Look for the word "dropdown" in the material below. Copy each line that has it.

RECORDS FOR THIS EXERCISE START

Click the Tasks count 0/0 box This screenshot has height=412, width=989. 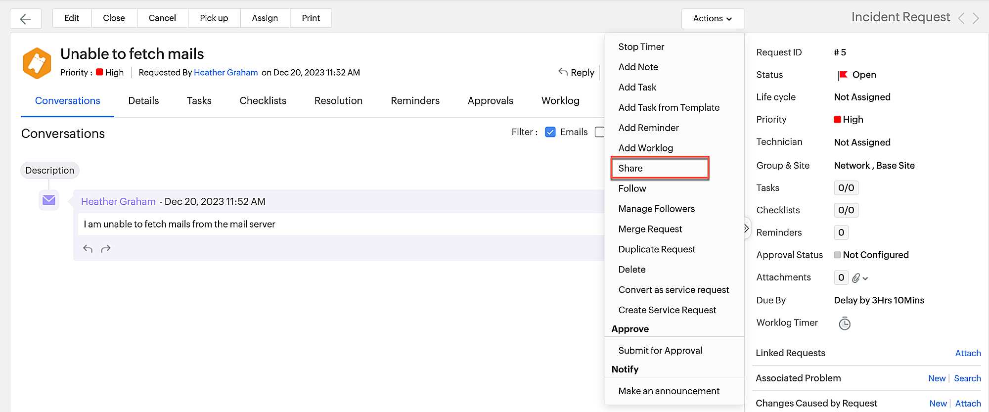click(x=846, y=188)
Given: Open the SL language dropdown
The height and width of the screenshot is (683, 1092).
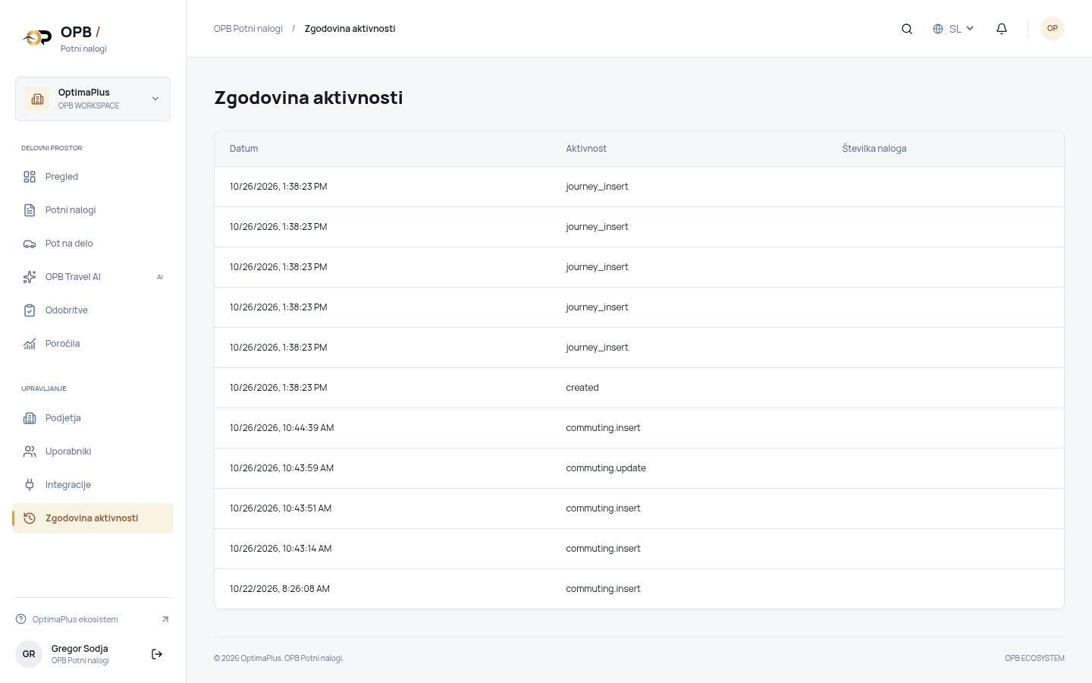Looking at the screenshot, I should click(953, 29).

RECORDS FOR THIS EXERCISE END
RECORDS FOR THIS EXERCISE START

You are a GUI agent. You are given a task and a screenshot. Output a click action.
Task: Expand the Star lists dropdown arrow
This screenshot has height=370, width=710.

RECORDS FOR THIS EXERCISE END
RECORDS FOR THIS EXERCISE START

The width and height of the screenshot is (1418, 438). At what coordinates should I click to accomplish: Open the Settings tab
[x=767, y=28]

RECORDS FOR THIS EXERCISE END

- [SOLUTION FOR THIS EXERCISE]:
Given: Open the SL language dropdown
Task: Expand the Star lists dropdown arrow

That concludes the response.